Mise en jeu de la responsbilité contractuelle

La mise en jeu de la responsabilité contractuelle suppose que l’une des parties au contrat ait, par sa faute, causé un dommage à son cocontractant. La détermination de cette faute contractuelle n’est possible que si l’on connaît précisément le contenu et la portée des obligations contenues dans le contrat : obligation de moyen ou obligation de résultat. 

Distinction entre résultats et moyens

Le degré de diligence exigé d’une partie dans l’exécution d’une obligation varie de façon considérable selon la nature de l’obligation.
Pour déterminer si l’obligation est de moyens ou de résultat, on prend en considération notamment : la manière dont l’obligation est exprimée dans le contrat ; le prix (ou la rémunération) et les autres éléments du contrat ; le degré d’aléa normalement présent dans la poursuite du résultat recherché ; l’influence que peut exercer l’autre partie sur l’exécution de l’obligation.
La distinction entre ces deux obligations selon le type d'activité est généralement établie par la jurisprudence .


 P

Particulier employeur

L'article 20 de la Loi n° 2008-776 du 4 août 2008 de modernisation de l'économie donne une définition officielle du particulier employeur : 
"Le particulier employeur est un acteur économique et social à part entière qui participe à la croissance sans pour autant poursuivre de fin lucrative au moyen des travaux de son ou ses salariés."

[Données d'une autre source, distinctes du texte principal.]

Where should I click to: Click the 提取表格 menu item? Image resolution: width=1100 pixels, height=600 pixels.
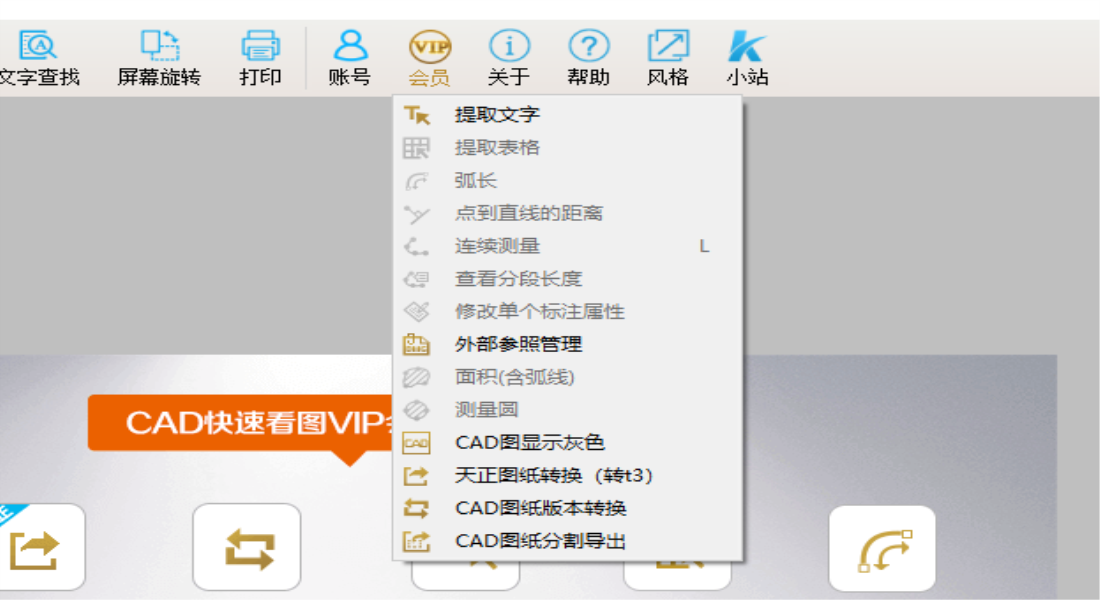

Pouvoir souverain des juges

Le "pouvoir souverain" est la compétence qui est attribuée, par le Code de l'organisation judiciaire et par le Code de procédure civile, à une juridiction.
En droit français, on distingue le droit et le fait.
La Cour de cassation n'est juge que du droit et les juges du fond (juridictions du premier degré et cours d'appel) jugent les faits.
La loi attribue ainsi aux juges du fond le pouvoir souverain d'appréciation, c'est-à-dire le pouvoir qui permet d'apprécier un élément de fait. Ce pouvoir est souverain dans le sens qu'il échappe au contrôle de la Cour de cassation.
Le juge du fond apprécie l'ampleur de la sanction ou la réparation ainsi que les délais.
L'évaluation de la réparation dépend des faits et de leurs appréciation qu'en fait le juge (selon la qualification des faits, leur gravité, etc.). Ainsi la jurisprudence n'est pas figée.

Processus législatif

Le processus législatif est l'ensemble des activités qui entourent la proposition, la discussion, les amendements, l'acceptation et la promulgation des lois. Diagramme du processus législatif.

Protection juridique

La protection juridique est une convention règlée par le Code des assurances, qu'une personne physique ou morale conclue avec une compagnie d'assurances par laquelle celle ci s'engage à prendre en charge les frais nécessité par la défense des intérêts de l'assuré et de lui offrir une assistance en vue du règlement amiable de son différend.
L'assurance de protection juridique fait l'objet d'un contrat distinct de celui qui est établi pour les autres branches ou d'un chapitre distinct d'une police unique avec indication du contenu de l'assurance de protection juridique et de la prime correspondante. 
La loi n°2007-210 du 21 février 2007 a introduit une règle qui évite que le contrat ne déclare déchu de la protection, l'assuré qui n'a informé l'assureur qu'après la naissance du litige. 
L' assureur ne peut se charger seul du dossier de son client pour le défendre face à un avocat, le texte prévoit donc que l'assuré doit être représenté ou assisté s'il en fait la demande, dès que son adversaire est défendu par un avocat. 
C'est non plus comme précédemment l'assureur qui peut imposer le choix d'un conseil, l'assureur n'intervenient dans ce choix que si l'assuré en fait la demande écrite. 
Les honoraires de l'avocats sont dorénavant débattus directement entre l'avocat et son client sans pouvoir faire l'objet d'un accord avec l'assureur. Les sommes obtenues en remboursement des frais exposés par l'assuré lui sont règlées par priorité, elles sont versées à l'assureur pour le couvrir des dépenses qu'il a lui même engagées. 
La loi nouvelle a introduit une nouvelle disposition qui confère désormais à l'aide juridictionnelle un caractère subsidiaire. La personne qui s'est déjà garantie par la signature d'un contrat de protection juridique est irrecevable à solliciter le bénéfice de l'aide juridictionnelle.